Crouchman, who won the title in 2017, has played very little this season and was expected to find life hard against the speed of his 17-year-old opponent.

But he mixed up his shots, crashing the ball through Chivers’ defence on occasion but taking the pace off the ball at other times as he edged home 11-9, 8-11, 11-7, 13-11 in a tense quarter final.

Crouchman will be joined in the semi-finals – to be played on finals night at the Earls Colne Recreation Centre on Friday – by two other champions, Lee McHugh, winner in 2019, and current holder Paul Davison, plus last year’s runner-up Paul Lucas.

While experience triumphed in Crouchman’s case, youth had its day when 16-year-old Omar Wasi became the only unseeded player to reach the last eight by knocking out equal No.5 seed Kuang Htet Paing in three straight games – only to run into an unrelenting Davison in the quarter final.

Crouchman and Chivers will face each other again in the final of the men’s doubles.

Top seeds Crouchman and Liberal A teammate Scott Dowsett came past McHugh and Adam Buxton in the semi-final to face Chivers and Kuang Htet Paing in the final after the latter’s victory over Davison and Ashley Skeggs.

Chivers and Wasi – like Paing making their finals night debut – will be at opposite ends of the table in the final of the junior boys’ singles while at the other end of the age scale, Davison and Lucas will stage a repeat of last year’s final in the veterans’ singles.

Also making their first appearance on finals night will be the ladies’ singles finalists Louise Hartshorn and Lorraine Burgess, who both made their way comfortably past the opposition.

Hartshorn and Sudbury Wanderers teammate Ian Shrubsole will pit their wits against Lucas and his 14-year-old daughter Amelie in the final of the mixed doubles.

Sean Clift will be making his fourth appearance in the restricted singles final, an event he won in 2012.

He faces last year’s finalist Adi Kamma.

Hartshorn could make it a treble as she and Canning have already secured the ladies’ doubles title, which was played to a finish at the weekend.

In other events decided at the weekend, Paul Davison maintained his hold on the veterans’ doubles trophy that he has won in each of the four years since it was introduced, and with three different partners.

This time he and James Hicks overcame Paul Lucas and Paul Lombardi 9-11, 11-5, 11-7, 11-8.

Wasi took the division one singles title with an 11-7, 11-5, 11-5 win in the final over Oliver Hicks.

Rev Matthews took the division two title after a tight11-9-in-the-fifth-game win over Hartshorn and Charles Calisin was crowned division three champion

Calisin and Wasi upset the odds by beating Chivers and Jack Dearsley in straight games in the junior doubles final and Wasi was on the winning side in both the handicap events.
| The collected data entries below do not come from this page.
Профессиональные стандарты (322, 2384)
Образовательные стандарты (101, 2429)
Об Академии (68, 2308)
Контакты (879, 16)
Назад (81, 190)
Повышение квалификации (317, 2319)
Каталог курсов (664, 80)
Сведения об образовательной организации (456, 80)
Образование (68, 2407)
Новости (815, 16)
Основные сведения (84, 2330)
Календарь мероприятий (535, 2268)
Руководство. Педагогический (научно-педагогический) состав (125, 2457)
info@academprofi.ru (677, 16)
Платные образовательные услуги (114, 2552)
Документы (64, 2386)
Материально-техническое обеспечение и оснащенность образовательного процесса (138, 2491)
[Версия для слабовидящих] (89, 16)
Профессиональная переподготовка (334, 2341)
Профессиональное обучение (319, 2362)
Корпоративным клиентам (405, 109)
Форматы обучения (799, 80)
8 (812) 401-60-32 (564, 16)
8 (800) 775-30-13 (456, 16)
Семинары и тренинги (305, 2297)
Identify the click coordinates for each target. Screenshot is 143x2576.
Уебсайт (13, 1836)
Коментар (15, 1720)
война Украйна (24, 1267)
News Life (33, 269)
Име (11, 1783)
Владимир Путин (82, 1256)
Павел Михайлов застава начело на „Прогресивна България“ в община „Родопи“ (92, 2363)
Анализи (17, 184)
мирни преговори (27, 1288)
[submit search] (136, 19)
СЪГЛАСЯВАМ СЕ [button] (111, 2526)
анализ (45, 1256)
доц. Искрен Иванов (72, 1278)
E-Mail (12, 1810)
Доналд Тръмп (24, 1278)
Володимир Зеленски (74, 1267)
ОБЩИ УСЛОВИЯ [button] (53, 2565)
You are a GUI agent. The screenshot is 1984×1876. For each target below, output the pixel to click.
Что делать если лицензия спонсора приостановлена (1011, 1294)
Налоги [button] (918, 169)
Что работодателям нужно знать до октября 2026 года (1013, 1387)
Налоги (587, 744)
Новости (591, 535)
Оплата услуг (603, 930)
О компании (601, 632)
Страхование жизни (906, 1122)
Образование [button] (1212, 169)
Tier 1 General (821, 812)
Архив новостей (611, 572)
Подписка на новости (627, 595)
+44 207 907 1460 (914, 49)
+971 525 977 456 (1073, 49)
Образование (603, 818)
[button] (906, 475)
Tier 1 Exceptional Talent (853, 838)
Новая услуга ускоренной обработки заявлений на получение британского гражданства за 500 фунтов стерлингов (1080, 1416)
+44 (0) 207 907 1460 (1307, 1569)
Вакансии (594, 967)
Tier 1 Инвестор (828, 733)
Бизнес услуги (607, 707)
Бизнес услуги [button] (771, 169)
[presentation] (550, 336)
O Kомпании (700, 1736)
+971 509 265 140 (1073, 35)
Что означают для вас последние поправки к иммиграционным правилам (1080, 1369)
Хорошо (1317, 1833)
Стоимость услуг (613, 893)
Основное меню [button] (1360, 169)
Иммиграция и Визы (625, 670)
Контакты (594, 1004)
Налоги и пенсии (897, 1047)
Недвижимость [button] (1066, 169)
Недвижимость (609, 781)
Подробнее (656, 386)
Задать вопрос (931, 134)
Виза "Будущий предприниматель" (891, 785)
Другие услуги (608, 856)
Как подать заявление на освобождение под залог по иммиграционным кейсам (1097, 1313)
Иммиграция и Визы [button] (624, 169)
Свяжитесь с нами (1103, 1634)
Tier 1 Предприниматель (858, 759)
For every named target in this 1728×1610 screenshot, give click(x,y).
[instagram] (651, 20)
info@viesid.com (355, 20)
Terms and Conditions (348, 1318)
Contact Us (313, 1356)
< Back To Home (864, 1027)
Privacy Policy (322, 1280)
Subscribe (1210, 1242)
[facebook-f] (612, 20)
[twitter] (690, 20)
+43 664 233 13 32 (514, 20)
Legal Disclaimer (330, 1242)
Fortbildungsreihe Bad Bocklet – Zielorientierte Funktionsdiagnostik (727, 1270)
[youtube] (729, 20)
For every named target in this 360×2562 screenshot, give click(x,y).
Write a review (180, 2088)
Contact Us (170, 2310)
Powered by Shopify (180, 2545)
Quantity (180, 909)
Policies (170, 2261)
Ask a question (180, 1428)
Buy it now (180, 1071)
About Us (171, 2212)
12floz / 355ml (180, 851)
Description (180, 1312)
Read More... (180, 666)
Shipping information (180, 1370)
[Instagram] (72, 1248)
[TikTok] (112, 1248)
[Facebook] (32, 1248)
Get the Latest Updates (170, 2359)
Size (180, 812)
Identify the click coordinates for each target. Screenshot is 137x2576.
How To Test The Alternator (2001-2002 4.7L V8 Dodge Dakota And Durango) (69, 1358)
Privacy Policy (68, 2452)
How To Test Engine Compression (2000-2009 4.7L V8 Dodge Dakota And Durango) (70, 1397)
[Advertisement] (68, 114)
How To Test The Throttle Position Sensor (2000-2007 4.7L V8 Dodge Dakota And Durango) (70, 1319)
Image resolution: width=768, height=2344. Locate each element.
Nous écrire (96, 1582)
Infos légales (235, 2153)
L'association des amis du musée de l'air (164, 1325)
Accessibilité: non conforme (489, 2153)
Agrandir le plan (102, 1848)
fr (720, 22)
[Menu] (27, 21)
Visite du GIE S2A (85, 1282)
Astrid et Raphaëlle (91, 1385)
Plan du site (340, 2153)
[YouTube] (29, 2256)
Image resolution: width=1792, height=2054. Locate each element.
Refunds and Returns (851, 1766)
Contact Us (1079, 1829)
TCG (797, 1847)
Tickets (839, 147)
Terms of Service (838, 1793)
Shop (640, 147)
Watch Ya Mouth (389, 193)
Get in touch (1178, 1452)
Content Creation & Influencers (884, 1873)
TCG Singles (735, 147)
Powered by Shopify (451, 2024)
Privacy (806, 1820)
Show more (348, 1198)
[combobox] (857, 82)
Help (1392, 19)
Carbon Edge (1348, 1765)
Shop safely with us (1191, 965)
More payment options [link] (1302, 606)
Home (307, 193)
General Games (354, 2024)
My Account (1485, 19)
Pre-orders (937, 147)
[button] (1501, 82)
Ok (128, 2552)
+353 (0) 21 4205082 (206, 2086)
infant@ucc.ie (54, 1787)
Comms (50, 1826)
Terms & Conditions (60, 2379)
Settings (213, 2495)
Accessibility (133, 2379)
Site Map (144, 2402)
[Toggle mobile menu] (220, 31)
He beat Ben Southgate in the final of the handicap singles and joined Davina Brazier to win the handicap doubles with a win in the final over Jill Canning and Stewart Ireland

Amelie Lucas took the girls’ singles title with three comfortable wins in a round robin event while Ethan Collins took both the cadets and under 11 titles.

The hard bat singles was won by Harry Chivers with a victory over Lee McHugh in the final.